On March 30, the United Kingdom government announced that two U.K. judges immediately resigned due to the Chinese Communist Party’s ongoing crackdown on rights and freedoms in the former colony.
U.K. foreign secretary Liz Truss announced that discussions with the Deputy Prime Minister and Lord Chancellor and President of the Supreme Court had concluded that “it was no longer tenable for serving U.K. judges to sit” on the Hong Kong court. After imposing a national security law in 2020, the statement said, the People’s Republic of China had continued to use the legislation to undermine fundamental rights and freedoms of Hong Kongers.
Asked if she would also tender her resignation, McLachlin replied by email: “I have no comment at this time.”
In August 2021, McLachlin told the National Post that she was staying on the court out of principle because she did not “wish to do anything that will weaken the last bastion perhaps of intact democracy in Hong Kong.”
Hong Kong was supposed to be governed for 50 years after the 1997 handover according to rights and freedoms in the 1984 Joint Declaration between the U.K. and China. Since the national security law, Beijing’s response to 2019’s pro-democracy protests, numerous activists, politicians and journalists have been tried and jailed. Two newspapers, Apple Daily and Stand News, were forcibly shut down.
Canada also agreed to accept more immigrants from Hong Kong, but many applications have been caught in the pandemic backlog.

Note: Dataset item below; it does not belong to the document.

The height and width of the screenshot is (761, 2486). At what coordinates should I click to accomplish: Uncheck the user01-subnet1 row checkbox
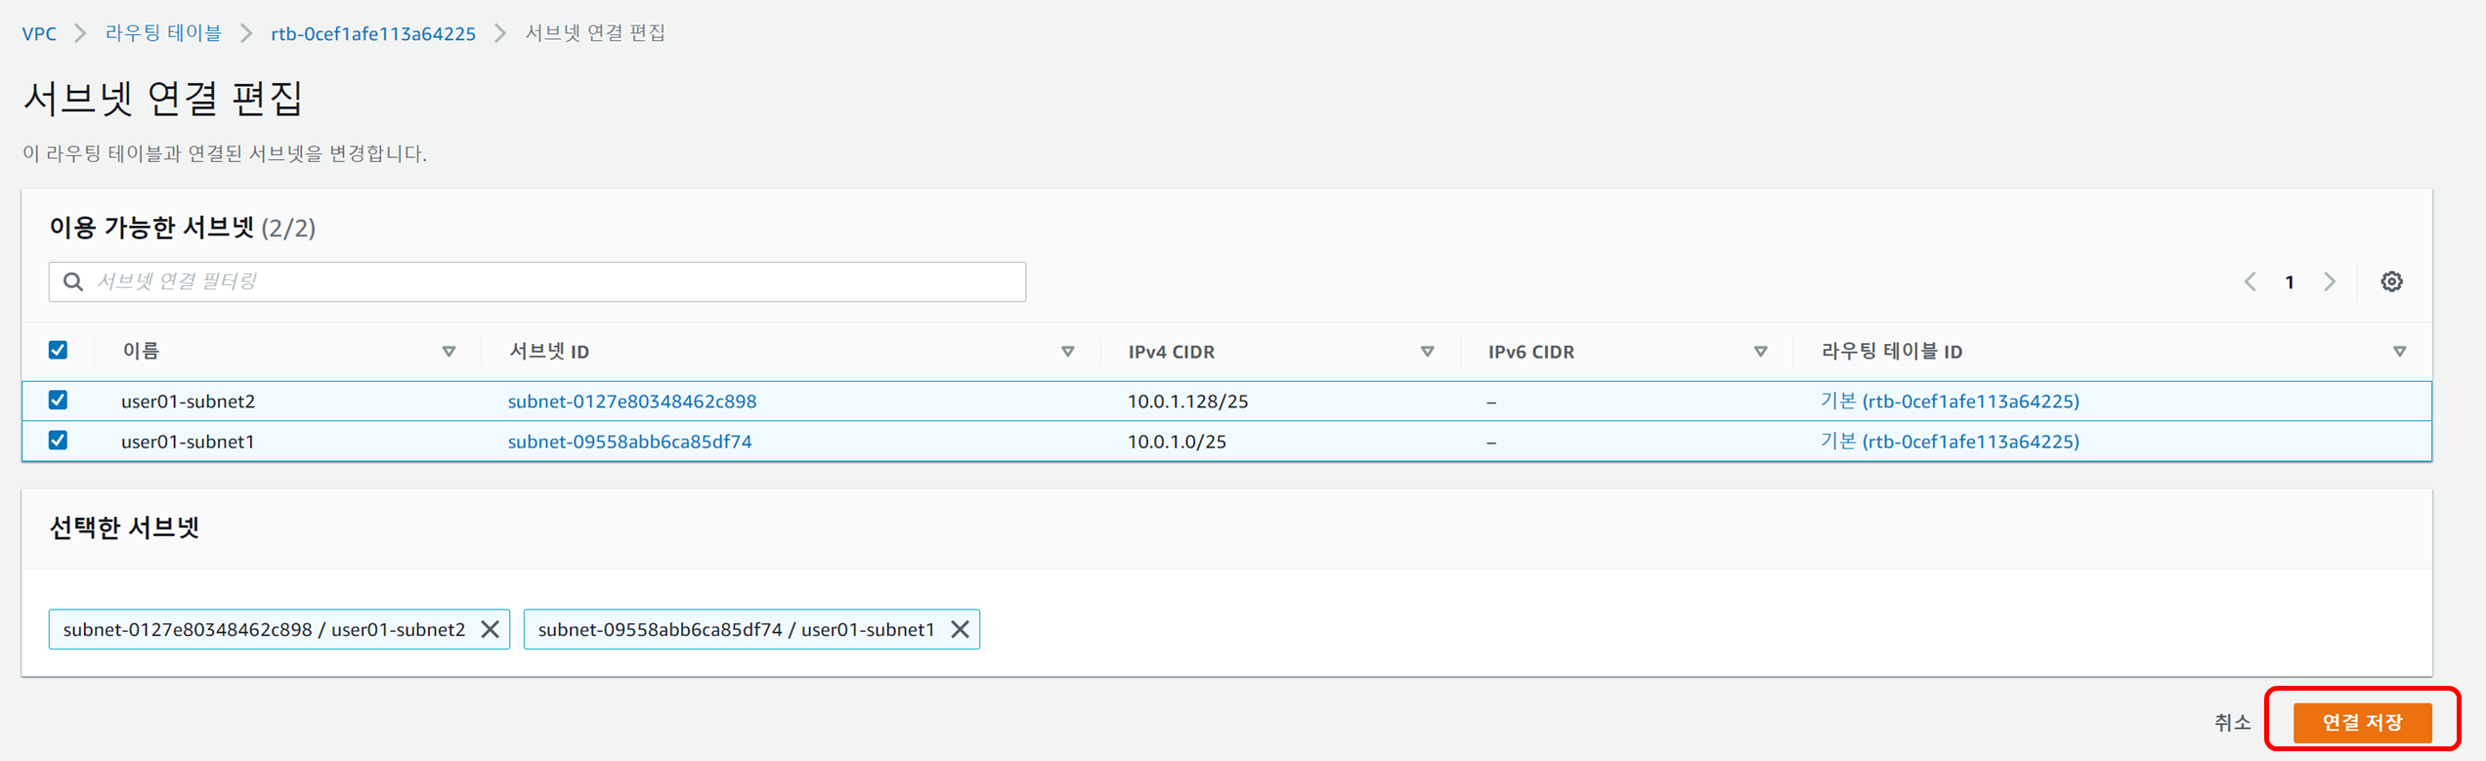point(59,441)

McLachlin served as the BC Supreme Court’s chief justice from 1985 to 1989. In 2019, in the wake of then-Speaker Darryl Plecas’s report on corruption at the B.C. Legislature, McLachlin was hired for a three-month, $220,000 review that found suspended clerk Craig James committed misconduct. Her report led to James’ sudden retirement in May 2019.
Last year, McLachlin published the crime thriller Denial.